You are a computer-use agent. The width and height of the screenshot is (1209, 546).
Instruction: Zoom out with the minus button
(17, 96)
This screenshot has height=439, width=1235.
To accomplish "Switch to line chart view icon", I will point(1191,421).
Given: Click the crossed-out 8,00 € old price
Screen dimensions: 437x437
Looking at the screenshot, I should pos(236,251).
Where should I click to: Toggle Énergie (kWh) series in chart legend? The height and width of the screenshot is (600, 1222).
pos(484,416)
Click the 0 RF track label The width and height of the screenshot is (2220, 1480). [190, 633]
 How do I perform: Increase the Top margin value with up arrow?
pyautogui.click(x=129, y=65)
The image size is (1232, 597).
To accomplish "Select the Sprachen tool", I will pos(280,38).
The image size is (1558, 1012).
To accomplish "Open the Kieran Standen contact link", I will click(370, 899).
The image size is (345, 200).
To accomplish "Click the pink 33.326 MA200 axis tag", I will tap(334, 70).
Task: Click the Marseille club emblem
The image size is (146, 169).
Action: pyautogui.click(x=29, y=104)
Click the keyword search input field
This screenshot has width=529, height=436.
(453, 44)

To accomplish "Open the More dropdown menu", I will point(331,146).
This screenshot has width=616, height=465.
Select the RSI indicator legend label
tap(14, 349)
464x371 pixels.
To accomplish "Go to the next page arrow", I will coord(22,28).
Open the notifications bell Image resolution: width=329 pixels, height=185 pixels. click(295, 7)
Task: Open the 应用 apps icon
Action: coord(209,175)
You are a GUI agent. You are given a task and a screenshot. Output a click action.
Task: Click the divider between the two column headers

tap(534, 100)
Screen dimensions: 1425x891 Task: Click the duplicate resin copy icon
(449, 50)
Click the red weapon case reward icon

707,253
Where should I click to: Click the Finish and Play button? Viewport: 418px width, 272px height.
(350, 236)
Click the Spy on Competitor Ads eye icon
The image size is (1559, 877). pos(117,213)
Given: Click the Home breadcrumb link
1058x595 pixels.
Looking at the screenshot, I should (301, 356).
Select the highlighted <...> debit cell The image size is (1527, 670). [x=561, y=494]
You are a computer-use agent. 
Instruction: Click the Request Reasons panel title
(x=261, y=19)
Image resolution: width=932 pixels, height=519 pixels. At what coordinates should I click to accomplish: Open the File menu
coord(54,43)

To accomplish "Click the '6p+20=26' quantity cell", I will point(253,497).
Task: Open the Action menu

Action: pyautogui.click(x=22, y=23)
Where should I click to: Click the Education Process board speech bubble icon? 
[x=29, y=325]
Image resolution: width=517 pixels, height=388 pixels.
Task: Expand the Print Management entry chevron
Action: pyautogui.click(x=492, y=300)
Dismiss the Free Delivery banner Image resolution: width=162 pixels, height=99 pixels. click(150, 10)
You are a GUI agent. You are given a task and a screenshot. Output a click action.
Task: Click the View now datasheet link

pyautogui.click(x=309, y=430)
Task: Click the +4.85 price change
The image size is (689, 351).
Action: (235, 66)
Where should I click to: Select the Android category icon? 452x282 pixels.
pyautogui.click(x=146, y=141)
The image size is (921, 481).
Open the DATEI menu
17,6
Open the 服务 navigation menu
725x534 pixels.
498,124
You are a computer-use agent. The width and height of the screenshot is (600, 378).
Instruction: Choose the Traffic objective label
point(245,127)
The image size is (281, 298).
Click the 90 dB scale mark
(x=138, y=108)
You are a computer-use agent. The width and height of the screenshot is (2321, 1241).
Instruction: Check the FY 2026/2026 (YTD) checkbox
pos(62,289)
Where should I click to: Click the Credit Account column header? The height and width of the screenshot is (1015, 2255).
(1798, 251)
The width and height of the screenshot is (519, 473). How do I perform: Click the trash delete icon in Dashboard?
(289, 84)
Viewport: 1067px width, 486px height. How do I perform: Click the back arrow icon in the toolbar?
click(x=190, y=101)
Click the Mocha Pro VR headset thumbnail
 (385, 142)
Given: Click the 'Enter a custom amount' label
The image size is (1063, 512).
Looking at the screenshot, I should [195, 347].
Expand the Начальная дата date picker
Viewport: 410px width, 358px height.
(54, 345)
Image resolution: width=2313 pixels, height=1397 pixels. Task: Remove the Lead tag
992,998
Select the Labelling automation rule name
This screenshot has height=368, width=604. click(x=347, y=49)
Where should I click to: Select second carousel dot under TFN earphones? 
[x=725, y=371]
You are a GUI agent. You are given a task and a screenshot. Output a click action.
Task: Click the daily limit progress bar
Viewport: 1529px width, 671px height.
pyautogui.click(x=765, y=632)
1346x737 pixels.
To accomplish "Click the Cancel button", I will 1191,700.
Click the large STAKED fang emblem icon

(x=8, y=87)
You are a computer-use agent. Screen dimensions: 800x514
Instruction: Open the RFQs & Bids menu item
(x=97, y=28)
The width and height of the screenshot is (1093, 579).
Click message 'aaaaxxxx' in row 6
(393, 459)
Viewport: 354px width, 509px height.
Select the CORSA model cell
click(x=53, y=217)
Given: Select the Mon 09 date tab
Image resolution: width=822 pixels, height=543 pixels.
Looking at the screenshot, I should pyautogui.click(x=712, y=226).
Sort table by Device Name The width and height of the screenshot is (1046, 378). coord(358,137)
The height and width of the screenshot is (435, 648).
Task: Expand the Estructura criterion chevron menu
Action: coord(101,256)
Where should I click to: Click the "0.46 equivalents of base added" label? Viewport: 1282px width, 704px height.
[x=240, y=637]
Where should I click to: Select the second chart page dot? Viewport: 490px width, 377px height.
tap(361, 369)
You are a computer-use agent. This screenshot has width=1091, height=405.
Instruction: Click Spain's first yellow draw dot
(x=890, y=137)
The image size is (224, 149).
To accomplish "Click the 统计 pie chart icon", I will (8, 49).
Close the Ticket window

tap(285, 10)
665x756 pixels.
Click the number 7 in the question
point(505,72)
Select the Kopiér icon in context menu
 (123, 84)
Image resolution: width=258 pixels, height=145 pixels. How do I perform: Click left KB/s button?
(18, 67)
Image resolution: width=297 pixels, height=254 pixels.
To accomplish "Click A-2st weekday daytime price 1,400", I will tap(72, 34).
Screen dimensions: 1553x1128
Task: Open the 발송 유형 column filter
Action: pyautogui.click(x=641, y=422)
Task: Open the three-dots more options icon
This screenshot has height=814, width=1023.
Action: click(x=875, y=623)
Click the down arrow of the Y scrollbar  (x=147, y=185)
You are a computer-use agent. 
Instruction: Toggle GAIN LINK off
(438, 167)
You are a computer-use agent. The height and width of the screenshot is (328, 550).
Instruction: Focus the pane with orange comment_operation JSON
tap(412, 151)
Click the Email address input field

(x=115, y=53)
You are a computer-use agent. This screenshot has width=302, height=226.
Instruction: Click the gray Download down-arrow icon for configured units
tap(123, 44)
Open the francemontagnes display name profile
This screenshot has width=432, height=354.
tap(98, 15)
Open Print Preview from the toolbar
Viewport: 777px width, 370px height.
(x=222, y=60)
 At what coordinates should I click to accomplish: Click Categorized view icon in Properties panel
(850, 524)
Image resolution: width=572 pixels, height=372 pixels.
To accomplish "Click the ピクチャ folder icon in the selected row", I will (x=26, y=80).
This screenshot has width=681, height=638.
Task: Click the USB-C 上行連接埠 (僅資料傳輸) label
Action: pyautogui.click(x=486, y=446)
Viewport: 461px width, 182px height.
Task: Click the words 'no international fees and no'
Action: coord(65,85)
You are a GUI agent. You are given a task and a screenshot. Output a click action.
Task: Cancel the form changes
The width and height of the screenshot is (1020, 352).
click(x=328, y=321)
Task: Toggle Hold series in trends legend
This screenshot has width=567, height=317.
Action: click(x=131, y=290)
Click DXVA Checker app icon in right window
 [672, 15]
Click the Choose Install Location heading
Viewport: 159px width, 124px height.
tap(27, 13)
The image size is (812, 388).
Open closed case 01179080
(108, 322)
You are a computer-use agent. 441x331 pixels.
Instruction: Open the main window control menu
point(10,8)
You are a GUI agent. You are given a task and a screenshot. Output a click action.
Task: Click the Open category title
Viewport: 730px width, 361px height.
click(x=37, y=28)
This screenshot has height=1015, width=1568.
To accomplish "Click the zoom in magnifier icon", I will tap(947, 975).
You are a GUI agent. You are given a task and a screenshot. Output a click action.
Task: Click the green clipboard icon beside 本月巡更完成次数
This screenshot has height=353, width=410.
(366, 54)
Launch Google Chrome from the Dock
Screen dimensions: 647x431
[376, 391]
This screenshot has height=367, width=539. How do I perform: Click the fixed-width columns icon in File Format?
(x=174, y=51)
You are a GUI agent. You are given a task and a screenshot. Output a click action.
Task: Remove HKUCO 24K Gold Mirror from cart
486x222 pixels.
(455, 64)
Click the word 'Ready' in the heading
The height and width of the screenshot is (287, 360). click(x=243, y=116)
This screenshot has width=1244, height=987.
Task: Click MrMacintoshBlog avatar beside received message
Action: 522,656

= = =

§ **Task requirements**
Duplicate the data between the line holding "is (2321, 1241)." and the line holding "(x=8, y=87)", inclusive, reproducing each line exactly.

§ **Output of the task**
You are a computer-use agent. The width and height of the screenshot is (2321, 1241).
Instruction: Check the FY 2026/2026 (YTD) checkbox
pos(62,289)
Where should I click to: Click the Credit Account column header? The height and width of the screenshot is (1015, 2255).
(1798, 251)
The width and height of the screenshot is (519, 473). How do I perform: Click the trash delete icon in Dashboard?
(289, 84)
Viewport: 1067px width, 486px height. How do I perform: Click the back arrow icon in the toolbar?
click(x=190, y=101)
Click the Mocha Pro VR headset thumbnail
 (385, 142)
Given: Click the 'Enter a custom amount' label
The image size is (1063, 512).
Looking at the screenshot, I should [195, 347].
Expand the Начальная дата date picker
Viewport: 410px width, 358px height.
(54, 345)
Image resolution: width=2313 pixels, height=1397 pixels. Task: Remove the Lead tag
992,998
Select the Labelling automation rule name
This screenshot has height=368, width=604. click(x=347, y=49)
Where should I click to: Select second carousel dot under TFN earphones? 
[x=725, y=371]
You are a GUI agent. You are given a task and a screenshot. Output a click action.
Task: Click the daily limit progress bar
Viewport: 1529px width, 671px height.
pyautogui.click(x=765, y=632)
1346x737 pixels.
To accomplish "Click the Cancel button", I will 1191,700.
Click the large STAKED fang emblem icon

(x=8, y=87)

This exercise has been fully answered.